Auch Uli Hoeneß, der das WM-Finale 2014 allein in seiner Gefängniszelle verfolgte, steht das Wasser in den Augen, wenn er sich daran erinnert, wie Schweinsteiger ihm live via ARD einen Gruß in den Knast schickte. „Ganz spezieller Gruß an einen Mann, ohne den wären wir alle nicht hier, das ist Uli Hoeneß. Vielen Dank für Ihre Unterstützung. Wir glauben daran, dass alles gut wird, und unterstützen Sie sehr.“ Hoeneß’ Rührung, aufgenommen wie bei „ZDF History“, wirkt auch Jahre später nicht aufgesetzt: „Da hat’s mich vom Bett rausgehauen. Eines der eindrücklichsten Erlebnisse, die ich je gehabt habe.“
Heimvideo-Aufnahmen aus Kindertagen in Oberaudorf
Ein Erlebnis ist das Filmmaterial. Vieles sieht ungesehen aus, nicht nur die Heimvideo-Aufnahmen aus Kindertagen in Oberaudorf und Jugendtagen mit Ski-Spezi Felix Neureuther. Neue Ausschnitte und andere Perspektiven machen den Film für Fußballliebhaber so sehenswert. Man betrachtet sie, als wären sie bislang verborgen geblieben. Das trifft besonders auf das verlorene Champions-League-Finale 2012 gegen Chelsea zu. Wie Didier Drogba vor dem Eckstoß, der zu seinem Ausgleichstreffer führt, seinen Mitspielern selbstbewusst die Zunge zeigt, ist so ein Moment.
Überhaupt das „Finale dahoam“ im eigenen Stadion, das zum „Desaster dahoam“ werden sollte. Die Dramaturgie ist simpel: Ende 2010 verlängert Schweinsteiger seinen Vertrag in München um fünf Jahre – mit der Vision vor Augen, in der Allianz-Arena 2012 den Landesmeisterpokal zu gewinnen.
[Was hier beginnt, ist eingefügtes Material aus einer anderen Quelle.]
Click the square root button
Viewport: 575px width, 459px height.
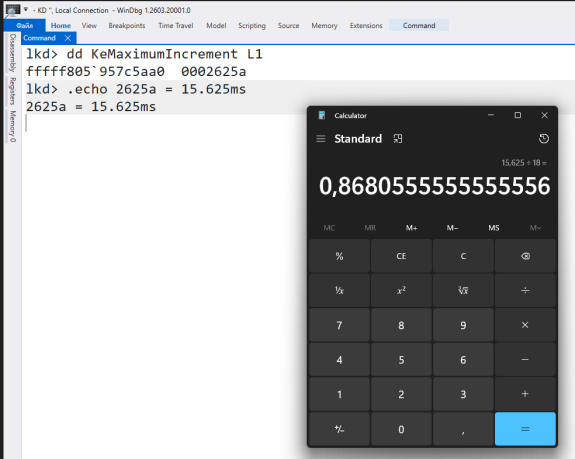coord(463,290)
Am Ende wird aus dieser Vision keine Wirklichkeit, weil der Mittelfeldspieler Bayerns letzten Strafstoß im Elfmeterschießen an den Pfosten setzt und im Anschluss Didier Drogba Chelsea zum Titel schießt. Tief in Schweinsteigers Seele lastet diese dramatische Niederlage noch immer. Und niemand weiß, wie seine Karriere verlaufen wäre, wenn die Bayern im Jahr darauf auch das Finale in Wembley gegen Borussia Dortmund verloren hätten. Wäre er dann in Brasilien zum Helden geworden?
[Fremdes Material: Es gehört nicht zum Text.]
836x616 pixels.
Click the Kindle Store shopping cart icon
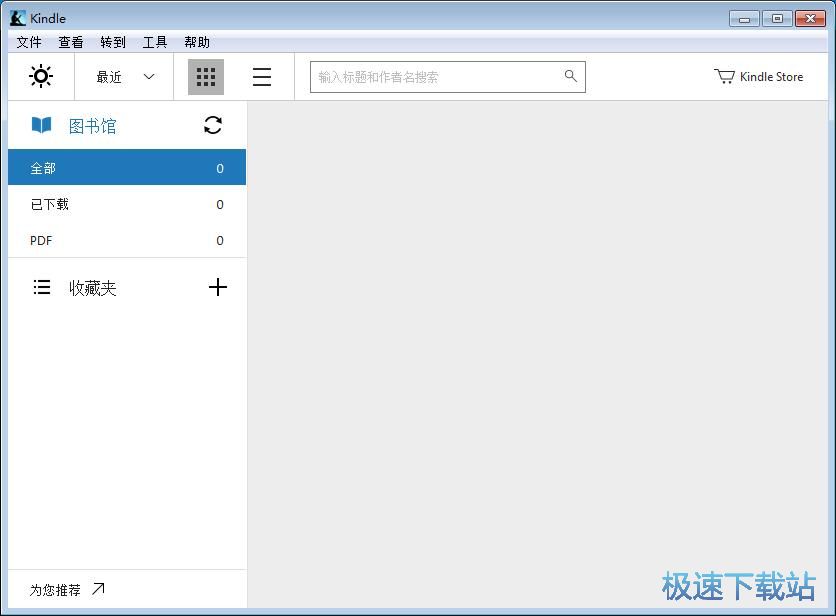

Dass Schweinsteiger nicht der Typ ist, der nun an der eigenen Legende strickt, zeigen die Bilder mit seiner Frau Ana Ivanovi. Das Ehepaar hält die beiden kleinen Kinder aus der Öffentlichkeit und geht liebevoll miteinander um. Das wirkt natürlich, nicht gespielt.
Zum ersten Mal in der Startelf ausgerechnet gegen Bielefeld
Einzige Kritik aus OWL-Sicht: Man hätte erwähnen können, dass Schweinsteiger sein erstes Bundesliga-Spiel in Bayerns Startelf am 1. Februar 2003 bei Arminia Bielefeld (0:0) gemacht hat.